╭─ INPUT DATA

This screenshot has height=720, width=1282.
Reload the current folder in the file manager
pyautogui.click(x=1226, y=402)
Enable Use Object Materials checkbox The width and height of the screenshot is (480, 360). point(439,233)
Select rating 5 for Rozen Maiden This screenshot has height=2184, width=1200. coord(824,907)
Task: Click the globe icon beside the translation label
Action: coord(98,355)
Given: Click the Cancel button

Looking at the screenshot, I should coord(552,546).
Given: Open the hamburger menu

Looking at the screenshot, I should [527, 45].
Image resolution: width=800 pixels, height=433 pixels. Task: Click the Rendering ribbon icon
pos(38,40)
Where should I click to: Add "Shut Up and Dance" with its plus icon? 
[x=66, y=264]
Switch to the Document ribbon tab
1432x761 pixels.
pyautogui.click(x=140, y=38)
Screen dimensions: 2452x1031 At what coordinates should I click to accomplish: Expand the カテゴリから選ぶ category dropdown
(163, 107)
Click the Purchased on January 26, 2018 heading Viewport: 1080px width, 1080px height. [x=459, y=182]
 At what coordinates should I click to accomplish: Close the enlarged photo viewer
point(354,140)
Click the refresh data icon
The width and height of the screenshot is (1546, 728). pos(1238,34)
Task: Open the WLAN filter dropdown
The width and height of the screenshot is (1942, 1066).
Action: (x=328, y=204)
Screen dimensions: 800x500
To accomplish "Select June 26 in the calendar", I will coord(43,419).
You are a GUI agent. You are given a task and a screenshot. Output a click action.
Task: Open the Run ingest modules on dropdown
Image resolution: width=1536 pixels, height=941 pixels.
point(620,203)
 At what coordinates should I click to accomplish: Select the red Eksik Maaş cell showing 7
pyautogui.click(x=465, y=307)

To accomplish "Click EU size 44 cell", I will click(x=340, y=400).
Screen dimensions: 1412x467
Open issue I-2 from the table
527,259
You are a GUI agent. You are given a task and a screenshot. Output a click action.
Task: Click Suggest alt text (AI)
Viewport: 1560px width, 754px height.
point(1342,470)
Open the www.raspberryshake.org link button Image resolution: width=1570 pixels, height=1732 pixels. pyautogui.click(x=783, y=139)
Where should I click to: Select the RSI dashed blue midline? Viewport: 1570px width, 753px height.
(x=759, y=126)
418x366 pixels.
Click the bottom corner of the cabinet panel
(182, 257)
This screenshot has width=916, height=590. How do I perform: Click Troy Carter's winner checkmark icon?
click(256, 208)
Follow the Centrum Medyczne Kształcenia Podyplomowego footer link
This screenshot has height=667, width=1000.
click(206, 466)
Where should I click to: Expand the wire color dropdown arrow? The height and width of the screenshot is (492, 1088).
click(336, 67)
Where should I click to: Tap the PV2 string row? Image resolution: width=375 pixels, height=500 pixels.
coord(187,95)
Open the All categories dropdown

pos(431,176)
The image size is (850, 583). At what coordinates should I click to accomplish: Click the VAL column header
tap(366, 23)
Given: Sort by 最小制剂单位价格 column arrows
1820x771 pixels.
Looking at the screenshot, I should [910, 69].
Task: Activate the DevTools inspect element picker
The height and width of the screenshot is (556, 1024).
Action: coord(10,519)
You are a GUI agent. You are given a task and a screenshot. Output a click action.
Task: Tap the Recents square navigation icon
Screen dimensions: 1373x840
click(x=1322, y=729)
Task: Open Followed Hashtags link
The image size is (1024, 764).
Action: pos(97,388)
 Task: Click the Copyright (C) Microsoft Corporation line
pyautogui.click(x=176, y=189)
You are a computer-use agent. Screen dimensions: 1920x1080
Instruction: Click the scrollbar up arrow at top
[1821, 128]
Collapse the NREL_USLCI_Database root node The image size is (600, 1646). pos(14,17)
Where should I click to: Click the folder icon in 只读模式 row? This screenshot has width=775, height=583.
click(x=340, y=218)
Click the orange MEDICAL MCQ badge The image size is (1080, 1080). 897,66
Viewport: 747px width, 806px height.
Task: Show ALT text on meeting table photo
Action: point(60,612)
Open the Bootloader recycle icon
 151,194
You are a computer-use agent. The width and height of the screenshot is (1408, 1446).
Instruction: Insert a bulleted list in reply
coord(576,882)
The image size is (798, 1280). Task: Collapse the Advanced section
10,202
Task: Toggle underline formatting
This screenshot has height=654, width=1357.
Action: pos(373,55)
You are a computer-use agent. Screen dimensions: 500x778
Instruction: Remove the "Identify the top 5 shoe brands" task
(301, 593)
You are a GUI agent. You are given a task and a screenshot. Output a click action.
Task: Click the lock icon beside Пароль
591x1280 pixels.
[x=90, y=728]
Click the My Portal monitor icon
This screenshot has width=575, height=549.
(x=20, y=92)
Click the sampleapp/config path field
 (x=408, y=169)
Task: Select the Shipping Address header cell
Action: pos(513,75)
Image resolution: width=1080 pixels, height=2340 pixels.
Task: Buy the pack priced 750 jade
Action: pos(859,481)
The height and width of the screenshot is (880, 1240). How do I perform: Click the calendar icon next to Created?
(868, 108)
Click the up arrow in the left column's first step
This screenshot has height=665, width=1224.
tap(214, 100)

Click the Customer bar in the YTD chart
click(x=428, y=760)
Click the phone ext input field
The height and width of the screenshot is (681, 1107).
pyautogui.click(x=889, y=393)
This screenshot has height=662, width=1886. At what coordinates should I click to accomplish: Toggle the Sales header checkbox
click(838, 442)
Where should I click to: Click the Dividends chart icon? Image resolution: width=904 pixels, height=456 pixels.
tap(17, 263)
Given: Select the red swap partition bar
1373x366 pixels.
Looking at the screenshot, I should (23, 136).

╰─

PROBLEM — Until the last line is reached, keep transcribing the data exactly.

EXERCISE OUTPUT —
This screenshot has height=720, width=1282.
Reload the current folder in the file manager
pyautogui.click(x=1226, y=402)
Enable Use Object Materials checkbox The width and height of the screenshot is (480, 360). point(439,233)
Select rating 5 for Rozen Maiden This screenshot has height=2184, width=1200. coord(824,907)
Task: Click the globe icon beside the translation label
Action: coord(98,355)
Given: Click the Cancel button

Looking at the screenshot, I should coord(552,546).
Given: Open the hamburger menu

Looking at the screenshot, I should [527, 45].
Image resolution: width=800 pixels, height=433 pixels. Task: Click the Rendering ribbon icon
pos(38,40)
Where should I click to: Add "Shut Up and Dance" with its plus icon? 
[x=66, y=264]
Switch to the Document ribbon tab
1432x761 pixels.
pyautogui.click(x=140, y=38)
Screen dimensions: 2452x1031 At what coordinates should I click to accomplish: Expand the カテゴリから選ぶ category dropdown
(163, 107)
Click the Purchased on January 26, 2018 heading Viewport: 1080px width, 1080px height. [x=459, y=182]
 At what coordinates should I click to accomplish: Close the enlarged photo viewer
point(354,140)
Click the refresh data icon
The width and height of the screenshot is (1546, 728). pos(1238,34)
Task: Open the WLAN filter dropdown
The width and height of the screenshot is (1942, 1066).
Action: (x=328, y=204)
Screen dimensions: 800x500
To accomplish "Select June 26 in the calendar", I will coord(43,419).
You are a GUI agent. You are given a task and a screenshot. Output a click action.
Task: Open the Run ingest modules on dropdown
Image resolution: width=1536 pixels, height=941 pixels.
point(620,203)
 At what coordinates should I click to accomplish: Select the red Eksik Maaş cell showing 7
pyautogui.click(x=465, y=307)

To accomplish "Click EU size 44 cell", I will click(x=340, y=400).
Screen dimensions: 1412x467
Open issue I-2 from the table
527,259
You are a GUI agent. You are given a task and a screenshot. Output a click action.
Task: Click Suggest alt text (AI)
Viewport: 1560px width, 754px height.
point(1342,470)
Open the www.raspberryshake.org link button Image resolution: width=1570 pixels, height=1732 pixels. pyautogui.click(x=783, y=139)
Where should I click to: Select the RSI dashed blue midline? Viewport: 1570px width, 753px height.
(x=759, y=126)
418x366 pixels.
Click the bottom corner of the cabinet panel
(182, 257)
This screenshot has width=916, height=590. How do I perform: Click Troy Carter's winner checkmark icon?
click(256, 208)
Follow the Centrum Medyczne Kształcenia Podyplomowego footer link
This screenshot has height=667, width=1000.
click(206, 466)
Where should I click to: Expand the wire color dropdown arrow? The height and width of the screenshot is (492, 1088).
click(336, 67)
Where should I click to: Tap the PV2 string row? Image resolution: width=375 pixels, height=500 pixels.
coord(187,95)
Open the All categories dropdown

pos(431,176)
The image size is (850, 583). At what coordinates should I click to accomplish: Click the VAL column header
tap(366, 23)
Given: Sort by 最小制剂单位价格 column arrows
1820x771 pixels.
Looking at the screenshot, I should [910, 69].
Task: Activate the DevTools inspect element picker
The height and width of the screenshot is (556, 1024).
Action: coord(10,519)
You are a GUI agent. You are given a task and a screenshot. Output a click action.
Task: Tap the Recents square navigation icon
Screen dimensions: 1373x840
click(x=1322, y=729)
Task: Open Followed Hashtags link
The image size is (1024, 764).
Action: pos(97,388)
 Task: Click the Copyright (C) Microsoft Corporation line
pyautogui.click(x=176, y=189)
You are a computer-use agent. Screen dimensions: 1920x1080
Instruction: Click the scrollbar up arrow at top
[1821, 128]
Collapse the NREL_USLCI_Database root node The image size is (600, 1646). pos(14,17)
Where should I click to: Click the folder icon in 只读模式 row? This screenshot has width=775, height=583.
click(x=340, y=218)
Click the orange MEDICAL MCQ badge The image size is (1080, 1080). 897,66
Viewport: 747px width, 806px height.
Task: Show ALT text on meeting table photo
Action: point(60,612)
Open the Bootloader recycle icon
 151,194
You are a computer-use agent. The width and height of the screenshot is (1408, 1446).
Instruction: Insert a bulleted list in reply
coord(576,882)
The image size is (798, 1280). Task: Collapse the Advanced section
10,202
Task: Toggle underline formatting
This screenshot has height=654, width=1357.
Action: pos(373,55)
You are a computer-use agent. Screen dimensions: 500x778
Instruction: Remove the "Identify the top 5 shoe brands" task
(301, 593)
You are a GUI agent. You are given a task and a screenshot. Output a click action.
Task: Click the lock icon beside Пароль
591x1280 pixels.
[x=90, y=728]
Click the My Portal monitor icon
This screenshot has width=575, height=549.
(x=20, y=92)
Click the sampleapp/config path field
 (x=408, y=169)
Task: Select the Shipping Address header cell
Action: pos(513,75)
Image resolution: width=1080 pixels, height=2340 pixels.
Task: Buy the pack priced 750 jade
Action: pos(859,481)
The height and width of the screenshot is (880, 1240). How do I perform: Click the calendar icon next to Created?
(868, 108)
Click the up arrow in the left column's first step
This screenshot has height=665, width=1224.
tap(214, 100)

Click the Customer bar in the YTD chart
click(x=428, y=760)
Click the phone ext input field
The height and width of the screenshot is (681, 1107).
pyautogui.click(x=889, y=393)
This screenshot has height=662, width=1886. At what coordinates should I click to accomplish: Toggle the Sales header checkbox
click(838, 442)
Where should I click to: Click the Dividends chart icon? Image resolution: width=904 pixels, height=456 pixels.
tap(17, 263)
Given: Select the red swap partition bar
1373x366 pixels.
Looking at the screenshot, I should (23, 136).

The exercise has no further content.